Asperuloside stimulates metabolic function in rats across several organs under high-fat diet conditions, acting like the major ingredient of Eucommia leaves with anti-obesity activity

Abstract

Eucommia leaves (Eucommia ulmoides Oliver) contain chlorogenic acid (a caffeic acid derivative) and geniposidic acid and asperuloside (ASP), iridoid glucosides used in beverages. We used a metabolic syndrome rat model, produced by feeding a 35 % high-fat diet (HFD), to examine potential anti-obesity and anti-metabolic syndrome effects and mechanisms of chronic administration of ASP. These effects were compared with Eucommia leaf extract (ELE), the positive control, which exhibits anti-obesity effects. A total of six rats were studied for 3 months in five groups. ASP suppressed body weight, visceral fat weight, food intake and circulating levels of glucose, insulin and lipids, and increased the plasma adiponectin level in rats on a HFD. These effects are similar to those of ELE, except for the influence on the plasma glucose level. RT-PCR studies showed that ASP (like ELE with known anti-obesity effects) diminished isocitrate dehydrogenase 3α, NADH dehydrogenase flavoprotein 1 (Comp I) mRNA and fatty acid synthase levels (white adipose tissue), increased carnitine palmitoyltransferase 1α and acyl-CoA dehydrogenase, very-long-chain mRNA levels (liver), and increased Glut4, citrate synthase, isocitrate dehydrogenase 3α, succinyl CoA synthase, peroxisomal 3-ketoacyl-CoA thiolase, dihydrolipoamide succinyl transferase and succinate dehydrogenase mRNA levels (skeletal muscle) under HFD conditions. Interestingly, ASP administration resulted in significantly increased mRNA levels of uncoupling protein 1 (UCP1) in the brown adipose tissue of HFD-fed rats; ELE did not affect the expression of UCP1. The increased expression of UCP1 may be negated by many ingredients other than ASP in the ELE. These findings suggest that chronic administration of ASP stimulates anti-obesity and anti-metabolic syndrome activity in HFD-fed rats across several organs, similar to ELE administration; thus, ASP may be an important ingredient of ELE.

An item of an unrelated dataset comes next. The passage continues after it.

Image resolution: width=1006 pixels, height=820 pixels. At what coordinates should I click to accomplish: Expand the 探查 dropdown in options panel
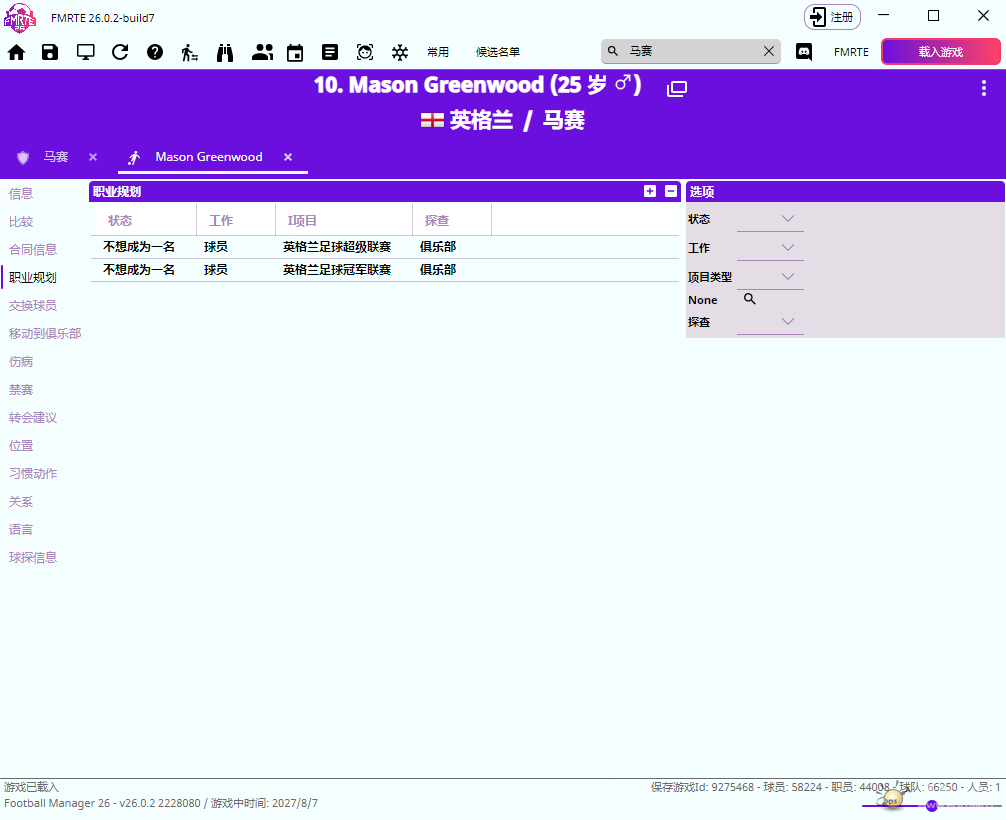pos(787,321)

Keywords: ASP, asperuloside; BAT, brown adipose tissue; Acadvl, acyl-CoA dehydrogenase, very long chain; Anti-obesity effects; Asperuloside; CHA, chlorogenic acid; Comp I, NADH dehydrogenase flavoprotein 1; Comp IV, cytochrome c oxidase, subunit 4a; Cpt1α, carnitine palmitoyltransferase 1α; Cs, citrate synthase; ELE, Eucommia leaf extract; Eucommia ulmoides Oliver; FA, fatty acid; Fas, fatty acid synthase; GEA, geniposidic acid; HFD, high-fat diet; Idh3α, isocitrate dehydrogenase 3α; Metabolic function; Ogdh, dihydrolipoamide succinyl transferase; Sol. M., soleus muscle; UCP, uncoupling protein; WAT, white adipose tissue.

Fig. 1.

Effect of asperuloside (ASP) on the activity of hepatic carnitine palmitoyltransferase 1α (Cpt1α) (a) and hepatic fatty acid synthase (fas) (b) in high-fat diet (HFD)-fed rats. Values are means (n 6) with standard errors represented by vertical bars. ELE, Eucommia leaf extract. * Quadratic contrast with Control (0 %), 0·03, 0·1 and 0·3 % ASP (P < 0·05). † Contrast for Control v. 5 % ELE (P < 0·05).